What is being asked. Scan the entries line by line and return those with "amount".

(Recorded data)
== Segment start ==
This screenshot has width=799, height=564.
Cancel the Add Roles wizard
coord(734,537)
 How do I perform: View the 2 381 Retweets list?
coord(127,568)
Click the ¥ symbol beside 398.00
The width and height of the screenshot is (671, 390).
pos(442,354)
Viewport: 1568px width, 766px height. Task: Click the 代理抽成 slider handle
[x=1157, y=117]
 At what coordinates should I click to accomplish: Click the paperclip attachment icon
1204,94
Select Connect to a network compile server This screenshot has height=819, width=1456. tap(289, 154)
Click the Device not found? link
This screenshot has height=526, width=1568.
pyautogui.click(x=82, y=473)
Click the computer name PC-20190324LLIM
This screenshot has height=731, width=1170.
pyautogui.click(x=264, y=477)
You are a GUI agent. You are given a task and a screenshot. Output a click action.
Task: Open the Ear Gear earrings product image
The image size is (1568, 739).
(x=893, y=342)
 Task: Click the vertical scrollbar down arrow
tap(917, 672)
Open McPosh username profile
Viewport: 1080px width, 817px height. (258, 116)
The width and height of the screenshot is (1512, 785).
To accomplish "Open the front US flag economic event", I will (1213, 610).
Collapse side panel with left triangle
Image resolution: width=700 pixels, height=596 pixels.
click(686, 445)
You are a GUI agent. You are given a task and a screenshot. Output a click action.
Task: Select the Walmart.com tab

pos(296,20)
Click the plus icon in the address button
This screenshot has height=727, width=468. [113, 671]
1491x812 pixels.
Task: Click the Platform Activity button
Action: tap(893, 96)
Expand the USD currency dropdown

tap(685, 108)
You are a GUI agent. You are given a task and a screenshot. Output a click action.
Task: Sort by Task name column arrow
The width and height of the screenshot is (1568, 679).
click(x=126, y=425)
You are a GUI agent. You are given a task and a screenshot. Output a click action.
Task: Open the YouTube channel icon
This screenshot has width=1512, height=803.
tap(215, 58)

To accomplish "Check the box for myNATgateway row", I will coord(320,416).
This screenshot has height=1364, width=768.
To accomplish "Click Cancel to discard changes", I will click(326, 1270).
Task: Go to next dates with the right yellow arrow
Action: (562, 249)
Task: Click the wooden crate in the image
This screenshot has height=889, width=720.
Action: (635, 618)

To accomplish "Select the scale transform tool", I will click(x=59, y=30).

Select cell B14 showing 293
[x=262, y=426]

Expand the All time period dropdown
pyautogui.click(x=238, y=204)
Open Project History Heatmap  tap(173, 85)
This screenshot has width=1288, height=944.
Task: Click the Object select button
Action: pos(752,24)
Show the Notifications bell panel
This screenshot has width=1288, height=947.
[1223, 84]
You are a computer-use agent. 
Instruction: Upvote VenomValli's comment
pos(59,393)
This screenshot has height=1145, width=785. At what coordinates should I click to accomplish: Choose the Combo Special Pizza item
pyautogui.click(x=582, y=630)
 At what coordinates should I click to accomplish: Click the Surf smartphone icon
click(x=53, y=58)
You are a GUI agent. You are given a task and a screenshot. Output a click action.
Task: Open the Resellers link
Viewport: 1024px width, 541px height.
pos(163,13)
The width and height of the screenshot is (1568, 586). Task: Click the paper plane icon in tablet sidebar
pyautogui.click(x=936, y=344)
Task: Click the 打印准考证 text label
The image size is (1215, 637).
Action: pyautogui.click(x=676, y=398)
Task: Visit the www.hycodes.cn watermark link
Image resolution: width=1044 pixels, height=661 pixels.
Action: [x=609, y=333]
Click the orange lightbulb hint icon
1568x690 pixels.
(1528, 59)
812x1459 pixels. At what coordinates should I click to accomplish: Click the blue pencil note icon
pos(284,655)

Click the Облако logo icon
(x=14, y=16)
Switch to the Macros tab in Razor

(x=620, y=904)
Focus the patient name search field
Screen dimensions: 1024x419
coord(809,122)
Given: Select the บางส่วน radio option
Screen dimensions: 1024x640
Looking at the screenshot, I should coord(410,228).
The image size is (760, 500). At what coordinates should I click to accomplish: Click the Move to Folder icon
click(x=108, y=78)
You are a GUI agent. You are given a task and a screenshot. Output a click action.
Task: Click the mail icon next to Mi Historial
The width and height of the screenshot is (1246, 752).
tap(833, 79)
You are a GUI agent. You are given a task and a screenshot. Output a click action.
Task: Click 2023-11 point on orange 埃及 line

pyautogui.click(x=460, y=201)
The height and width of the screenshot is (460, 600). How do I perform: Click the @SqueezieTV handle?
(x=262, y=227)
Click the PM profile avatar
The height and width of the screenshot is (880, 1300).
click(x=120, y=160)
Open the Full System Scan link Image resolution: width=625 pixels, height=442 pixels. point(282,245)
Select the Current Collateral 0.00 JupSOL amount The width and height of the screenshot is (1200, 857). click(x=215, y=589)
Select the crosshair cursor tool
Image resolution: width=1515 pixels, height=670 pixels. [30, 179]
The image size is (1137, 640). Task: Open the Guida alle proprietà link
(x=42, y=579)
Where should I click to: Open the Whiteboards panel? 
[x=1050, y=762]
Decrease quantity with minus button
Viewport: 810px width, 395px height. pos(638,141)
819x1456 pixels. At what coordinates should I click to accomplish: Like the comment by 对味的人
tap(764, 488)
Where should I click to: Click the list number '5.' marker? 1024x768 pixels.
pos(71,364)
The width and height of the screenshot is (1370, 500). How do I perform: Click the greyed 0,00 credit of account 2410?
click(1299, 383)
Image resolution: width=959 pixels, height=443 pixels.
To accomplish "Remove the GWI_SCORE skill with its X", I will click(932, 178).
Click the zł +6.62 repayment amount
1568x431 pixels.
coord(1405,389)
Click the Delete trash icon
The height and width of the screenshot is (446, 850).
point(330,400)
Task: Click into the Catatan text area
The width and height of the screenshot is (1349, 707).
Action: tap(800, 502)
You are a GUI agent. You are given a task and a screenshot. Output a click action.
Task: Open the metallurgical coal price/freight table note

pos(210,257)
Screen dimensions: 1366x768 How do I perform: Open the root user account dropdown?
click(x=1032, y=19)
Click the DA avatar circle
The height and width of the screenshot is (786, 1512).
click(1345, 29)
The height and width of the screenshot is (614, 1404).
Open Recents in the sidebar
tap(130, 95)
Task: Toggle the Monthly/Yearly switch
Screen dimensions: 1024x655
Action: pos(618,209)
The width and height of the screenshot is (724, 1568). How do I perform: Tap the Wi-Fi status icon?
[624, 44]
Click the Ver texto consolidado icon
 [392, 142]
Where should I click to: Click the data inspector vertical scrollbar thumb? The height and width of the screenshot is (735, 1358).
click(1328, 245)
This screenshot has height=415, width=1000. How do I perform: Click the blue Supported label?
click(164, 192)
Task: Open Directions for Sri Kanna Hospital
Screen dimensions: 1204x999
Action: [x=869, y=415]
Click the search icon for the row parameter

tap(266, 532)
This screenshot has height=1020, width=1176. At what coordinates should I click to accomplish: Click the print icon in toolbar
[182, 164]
== Segment end ==
Output below.
Select the Current Collateral 0.00 JupSOL amount The width and height of the screenshot is (1200, 857). click(x=215, y=589)
Click the zł +6.62 repayment amount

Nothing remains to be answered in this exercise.